Acitretin-associated laboratory adverse events: case report
Acitretin is a second generation retinoid used in the treatment of psoriasis. Adverse events are common during acitretin therapy. As a systemic retinoid, acitretin is metabolized by the liver and has the potential to perturb hepatic function. Another known adverse effect of acitretin in some individuals is the potential to elevate serum triglycerides to significant levels. We report a rare case of acitretin-associated laboratory adverse events.
A 39-year-old woman had a history of Sheehan\'s syndrome associated with secondary hypothyroidism and was treated with hydrocortisone combined with levothyroxine sodium.

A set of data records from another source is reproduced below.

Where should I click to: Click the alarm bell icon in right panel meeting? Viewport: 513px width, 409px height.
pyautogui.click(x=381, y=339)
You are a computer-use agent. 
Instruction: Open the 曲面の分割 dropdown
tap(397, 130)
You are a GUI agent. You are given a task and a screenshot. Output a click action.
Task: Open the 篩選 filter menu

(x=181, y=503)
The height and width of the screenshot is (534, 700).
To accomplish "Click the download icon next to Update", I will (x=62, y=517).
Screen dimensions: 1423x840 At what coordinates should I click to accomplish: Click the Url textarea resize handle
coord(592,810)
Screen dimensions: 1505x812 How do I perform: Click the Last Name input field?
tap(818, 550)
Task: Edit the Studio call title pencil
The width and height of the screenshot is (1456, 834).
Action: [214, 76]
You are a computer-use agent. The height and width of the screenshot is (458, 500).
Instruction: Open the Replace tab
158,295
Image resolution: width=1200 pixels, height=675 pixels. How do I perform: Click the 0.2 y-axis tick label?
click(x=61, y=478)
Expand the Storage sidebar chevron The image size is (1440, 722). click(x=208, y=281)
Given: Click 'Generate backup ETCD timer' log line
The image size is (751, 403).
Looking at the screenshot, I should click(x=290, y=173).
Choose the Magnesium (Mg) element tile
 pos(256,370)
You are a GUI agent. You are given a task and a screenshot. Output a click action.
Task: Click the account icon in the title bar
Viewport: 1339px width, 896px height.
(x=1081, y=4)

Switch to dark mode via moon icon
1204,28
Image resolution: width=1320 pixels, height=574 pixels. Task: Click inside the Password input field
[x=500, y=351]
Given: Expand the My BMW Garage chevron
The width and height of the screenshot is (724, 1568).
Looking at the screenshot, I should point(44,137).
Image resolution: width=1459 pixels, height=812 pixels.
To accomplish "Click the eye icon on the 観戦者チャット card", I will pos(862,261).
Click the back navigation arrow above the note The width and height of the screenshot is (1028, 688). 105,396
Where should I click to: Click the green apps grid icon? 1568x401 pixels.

She was hospitalized in the dermatology department with extensive plaque psoriasis, and was consequently started on acitretin 50 mg daily. Two weeks after the initiation of acitretin, the patient was found to have good resolution of her psoriatic plaques but her triglyceride level was 2.2 mmol/l (normal level <1.4 mmol/l). Then, treatment with fenofibrate was started and the dose of acitretin was reduced to 35 mg daily. After three months of treatment with fenofibrate and 35mg/day acitretin, the triglyceride level has returned to the normal range (1.38 mmol/l) but the patient developed hepatitis: alanine aminotransferase (ALT) 79 IU/L (0-40 IU/L), aspartate aminotransferase (AST) 103 IU/L (5-45 IU/L). Consequently, fenofibrate was discontinued and the dose of acitretin was reduced to 25 mg daily. Two months ago, her laboratory profile showed: triglyceride level (1.35 mmol/l), AST (55 IU/L) and ALT (20 IU/L).
Acitretin-associated laboratory adverse events are largely dose dependent and may be avoided by reducing acitretin dosages. It is thus needed to monitor biological function tests in patients receiving acitretin therapy.